## [What you are asked to do]
What lines of the data below include the word "computer"? Report them by copying each.

[Recorded data]
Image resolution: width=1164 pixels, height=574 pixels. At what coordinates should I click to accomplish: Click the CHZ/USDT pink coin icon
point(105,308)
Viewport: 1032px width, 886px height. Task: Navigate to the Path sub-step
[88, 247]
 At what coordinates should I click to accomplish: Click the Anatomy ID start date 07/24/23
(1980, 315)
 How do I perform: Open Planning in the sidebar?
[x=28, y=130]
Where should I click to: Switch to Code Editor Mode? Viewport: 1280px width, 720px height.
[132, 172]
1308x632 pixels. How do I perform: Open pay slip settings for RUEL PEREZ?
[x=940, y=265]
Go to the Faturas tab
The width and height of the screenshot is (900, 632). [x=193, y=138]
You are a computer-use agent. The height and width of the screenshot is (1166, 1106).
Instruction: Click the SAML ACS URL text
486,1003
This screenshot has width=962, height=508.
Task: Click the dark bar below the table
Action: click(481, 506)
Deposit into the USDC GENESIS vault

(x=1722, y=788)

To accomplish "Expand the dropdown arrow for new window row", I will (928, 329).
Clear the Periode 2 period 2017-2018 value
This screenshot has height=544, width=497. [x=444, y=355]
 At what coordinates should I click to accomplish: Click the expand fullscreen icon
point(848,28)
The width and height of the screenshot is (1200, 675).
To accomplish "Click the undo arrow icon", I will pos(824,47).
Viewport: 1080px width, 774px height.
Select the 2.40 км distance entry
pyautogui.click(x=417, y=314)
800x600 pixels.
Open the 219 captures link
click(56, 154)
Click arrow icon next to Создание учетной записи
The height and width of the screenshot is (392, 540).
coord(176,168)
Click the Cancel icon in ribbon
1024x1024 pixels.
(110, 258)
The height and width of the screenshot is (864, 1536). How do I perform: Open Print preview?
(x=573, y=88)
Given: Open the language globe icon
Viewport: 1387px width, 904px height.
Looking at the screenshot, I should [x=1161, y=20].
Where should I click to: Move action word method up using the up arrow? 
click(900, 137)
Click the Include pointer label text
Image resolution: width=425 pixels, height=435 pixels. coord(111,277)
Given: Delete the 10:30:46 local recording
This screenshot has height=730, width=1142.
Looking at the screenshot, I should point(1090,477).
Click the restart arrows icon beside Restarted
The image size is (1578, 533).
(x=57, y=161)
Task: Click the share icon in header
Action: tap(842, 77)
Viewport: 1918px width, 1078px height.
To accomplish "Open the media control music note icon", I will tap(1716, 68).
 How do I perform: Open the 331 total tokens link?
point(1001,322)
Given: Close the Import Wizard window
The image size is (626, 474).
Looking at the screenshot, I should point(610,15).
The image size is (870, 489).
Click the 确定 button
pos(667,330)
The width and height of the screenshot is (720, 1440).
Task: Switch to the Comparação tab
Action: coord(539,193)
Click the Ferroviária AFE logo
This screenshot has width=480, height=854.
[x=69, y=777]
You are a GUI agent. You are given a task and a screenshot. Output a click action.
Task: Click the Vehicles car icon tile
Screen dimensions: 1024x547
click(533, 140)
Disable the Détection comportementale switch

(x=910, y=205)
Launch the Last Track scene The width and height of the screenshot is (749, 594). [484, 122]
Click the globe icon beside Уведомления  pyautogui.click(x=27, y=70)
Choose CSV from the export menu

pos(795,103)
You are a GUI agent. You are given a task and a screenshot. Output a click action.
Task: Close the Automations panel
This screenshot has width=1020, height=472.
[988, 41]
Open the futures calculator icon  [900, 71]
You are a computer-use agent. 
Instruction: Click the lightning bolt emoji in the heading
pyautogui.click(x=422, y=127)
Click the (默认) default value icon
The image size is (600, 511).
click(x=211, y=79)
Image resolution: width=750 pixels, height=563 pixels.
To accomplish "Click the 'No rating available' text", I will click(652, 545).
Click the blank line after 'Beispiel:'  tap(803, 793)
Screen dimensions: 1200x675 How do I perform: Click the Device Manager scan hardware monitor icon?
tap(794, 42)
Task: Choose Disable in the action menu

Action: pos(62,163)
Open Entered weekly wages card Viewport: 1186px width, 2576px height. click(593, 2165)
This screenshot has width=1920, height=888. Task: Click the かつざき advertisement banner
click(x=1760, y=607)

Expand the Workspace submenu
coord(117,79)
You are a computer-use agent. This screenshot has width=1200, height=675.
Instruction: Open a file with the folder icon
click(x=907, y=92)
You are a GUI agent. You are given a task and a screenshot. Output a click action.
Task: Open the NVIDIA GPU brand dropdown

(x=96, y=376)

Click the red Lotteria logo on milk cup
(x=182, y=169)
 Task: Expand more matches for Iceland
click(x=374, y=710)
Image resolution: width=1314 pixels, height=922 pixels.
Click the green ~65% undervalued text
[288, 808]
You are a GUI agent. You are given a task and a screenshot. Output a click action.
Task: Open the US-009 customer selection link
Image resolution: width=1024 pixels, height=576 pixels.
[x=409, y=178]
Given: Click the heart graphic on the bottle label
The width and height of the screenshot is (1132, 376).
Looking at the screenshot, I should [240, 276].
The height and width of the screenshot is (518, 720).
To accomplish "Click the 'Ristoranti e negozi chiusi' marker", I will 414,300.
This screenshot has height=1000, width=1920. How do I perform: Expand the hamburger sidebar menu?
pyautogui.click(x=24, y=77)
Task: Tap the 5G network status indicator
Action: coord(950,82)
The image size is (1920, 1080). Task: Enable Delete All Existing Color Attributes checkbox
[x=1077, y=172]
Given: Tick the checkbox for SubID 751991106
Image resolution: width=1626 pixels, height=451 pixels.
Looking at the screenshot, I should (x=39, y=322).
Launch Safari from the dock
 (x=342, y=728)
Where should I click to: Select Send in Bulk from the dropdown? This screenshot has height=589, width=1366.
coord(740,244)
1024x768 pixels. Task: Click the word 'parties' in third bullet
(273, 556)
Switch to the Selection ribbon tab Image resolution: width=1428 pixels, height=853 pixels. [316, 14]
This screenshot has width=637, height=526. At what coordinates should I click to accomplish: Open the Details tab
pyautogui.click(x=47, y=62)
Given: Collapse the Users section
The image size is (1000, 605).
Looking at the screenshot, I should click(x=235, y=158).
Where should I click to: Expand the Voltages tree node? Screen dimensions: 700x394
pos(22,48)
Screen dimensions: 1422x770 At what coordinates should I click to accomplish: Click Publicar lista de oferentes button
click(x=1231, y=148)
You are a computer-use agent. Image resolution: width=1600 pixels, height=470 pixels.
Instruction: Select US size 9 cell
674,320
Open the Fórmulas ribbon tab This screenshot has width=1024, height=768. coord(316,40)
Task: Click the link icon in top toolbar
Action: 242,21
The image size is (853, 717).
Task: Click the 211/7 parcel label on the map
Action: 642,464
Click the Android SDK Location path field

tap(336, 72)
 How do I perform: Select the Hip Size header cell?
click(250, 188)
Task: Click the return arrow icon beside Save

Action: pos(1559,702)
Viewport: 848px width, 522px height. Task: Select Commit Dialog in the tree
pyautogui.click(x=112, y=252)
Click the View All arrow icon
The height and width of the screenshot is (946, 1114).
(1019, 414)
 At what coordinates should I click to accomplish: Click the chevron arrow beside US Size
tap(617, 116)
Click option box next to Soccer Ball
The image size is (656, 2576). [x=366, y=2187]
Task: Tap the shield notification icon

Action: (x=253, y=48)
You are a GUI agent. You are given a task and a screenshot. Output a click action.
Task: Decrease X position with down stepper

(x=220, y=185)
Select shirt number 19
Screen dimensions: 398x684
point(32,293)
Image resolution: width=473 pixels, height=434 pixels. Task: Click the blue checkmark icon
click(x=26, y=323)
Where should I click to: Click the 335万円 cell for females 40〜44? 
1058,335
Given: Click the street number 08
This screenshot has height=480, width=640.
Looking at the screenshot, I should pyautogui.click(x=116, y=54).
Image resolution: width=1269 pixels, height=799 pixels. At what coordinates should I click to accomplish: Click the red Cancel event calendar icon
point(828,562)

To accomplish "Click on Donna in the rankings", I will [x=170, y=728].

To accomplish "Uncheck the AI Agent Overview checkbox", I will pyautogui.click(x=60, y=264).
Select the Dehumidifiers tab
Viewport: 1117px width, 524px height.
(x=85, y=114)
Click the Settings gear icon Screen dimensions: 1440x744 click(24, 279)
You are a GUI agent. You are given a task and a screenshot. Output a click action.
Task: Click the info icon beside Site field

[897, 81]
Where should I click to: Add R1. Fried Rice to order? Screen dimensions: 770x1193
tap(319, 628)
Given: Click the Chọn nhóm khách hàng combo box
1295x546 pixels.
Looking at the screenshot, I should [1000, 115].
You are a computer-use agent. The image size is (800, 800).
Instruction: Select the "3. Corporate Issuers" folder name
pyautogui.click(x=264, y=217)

## [Written solution]
You are a computer-use agent. The height and width of the screenshot is (1166, 1106).
You are a computer-use agent. 
You are a computer-use agent. This screenshot has width=1200, height=675.
You are a computer-use agent. Image resolution: width=1600 pixels, height=470 pixels.
You are a computer-use agent. The image size is (800, 800).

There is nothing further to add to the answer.